Broad Institute teams up with AWS, Cloudera, Google, IBM, Intel, and Microsoft to enable cloud-based access to the Genome Analysis Toolkit, simplifying genomic research
By Broad Communications
April 5, 2016
Broad Institute of MIT and Harvard is collaborating with Amazon Web Services (AWS), Cloudera, Google, IBM, Intel, and Microsoft to enable cloud-based access to its Genome Analysis Toolkit (GATK) software package. Through these collaborations the GATK Best Practices pipeline will be available to users of cloud service providers through a software-as-a-service (SaaS) mechanism, expanding access beyond traditional desktop solutions. Broad will also work with collaborators to drive the creation of the next generation of GATK based on the Apache SparkTM computing framework.
“By providing a cloud-hosted solution, we can greatly expand access and facilitate usage of these genome analysis tools,” said Eric Banks, senior director of Data Sciences and Data Engineering at Broad and a creator of the GATK software package. “There are currently more than 31,000 registered users of the Broad Institute’s GATK. The vast majority set up an extensive local compute and storage infrastructure to process the huge amount of information required to conduct genomic analyses. These collaborations will provide new options that can remove traditional barriers of scale while offering the same high level of data quality.”
This effort expands existing efforts that began with the June 2015 alpha offering of GATK on Google Cloud Platform, to include additional cloud providers. (For an update on this project see this April 5 Google Research Blog post)

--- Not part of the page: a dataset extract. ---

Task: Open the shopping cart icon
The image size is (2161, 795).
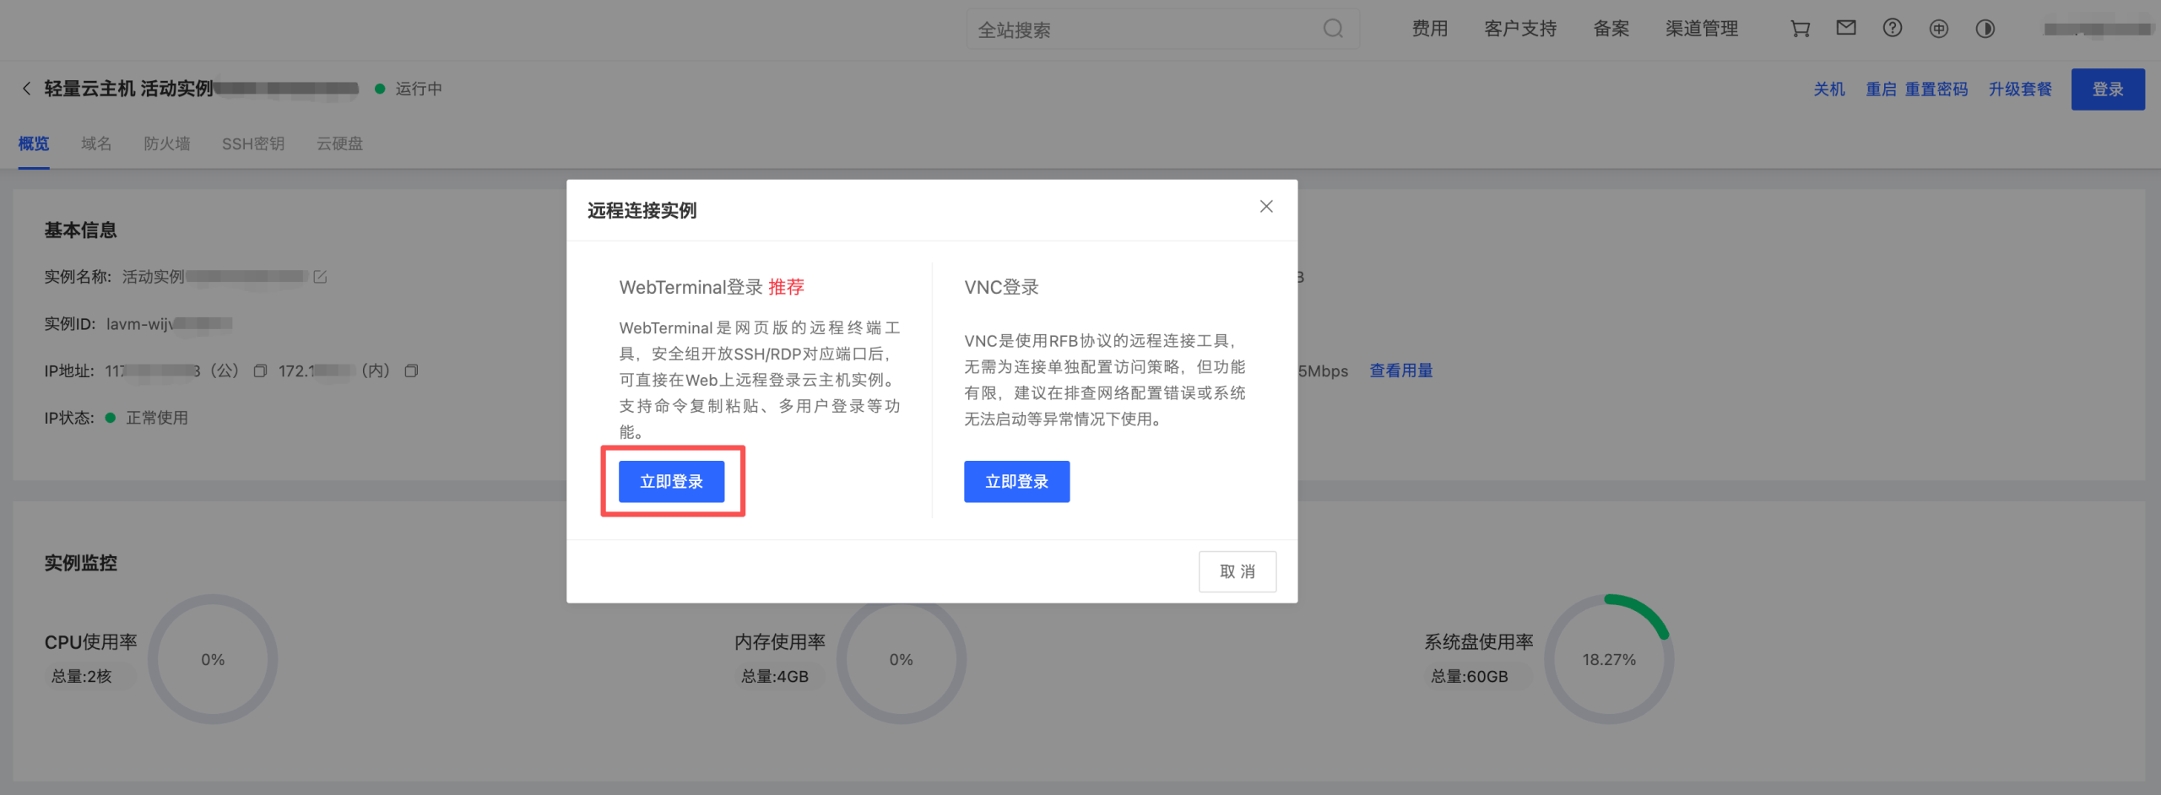Action: 1799,28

“Since the alpha launch of Broad Institute’s GATK on Google Genomics last summer, there has been a tremendous amount of interest. We have run many thousands of samples through this pipeline for a variety of users. We’ve also optimized the pipeline to make it remarkably cost effective,” said David Glazer, director of Google Genomics. “Working with Broad Institute to build and launch this pipeline has provided a powerful demonstration of Google Cloud Platform’s ability to accelerate life science.”
“It is a pleasure to be working with Broad to offer GATK on Microsoft Azure,” said David Heckerman of Microsoft Genomics. “This will greatly facilitate research and clinical genomic analyses.”
“As genomic data increasingly plays a role in research and treatment, cloud-based access to powerful analytic tools like GATK will be critical to accelerate precision medicine,” said Steve Harvey, vice president of Watson Health and head of Watson for Genomics. “We are eager to support data-driven insights for clinicians and researchers through the Watson Health Cloud.”
Users should be able to access cloud-based GATK options beginning later this year. Pricing will vary depending on the provider. The GATK will continue to be available for existing and new users to download and deploy on their local infrastructure, provided by Broad Institute free for academic research and via a licensing fee for commercial users.
Beyond the cloud to GATK4
These collaborations will also help the Broad Institute drive the development of GATK4, the next generation of GATK. GATK4 will utilize the Spark distributed computing framework to facilitate parallelism and in-memory computations, thus speeding up the methods. GATK4 will also extend the range of use cases supported by GATK to include cancer, structural variation, copy number variation, and more.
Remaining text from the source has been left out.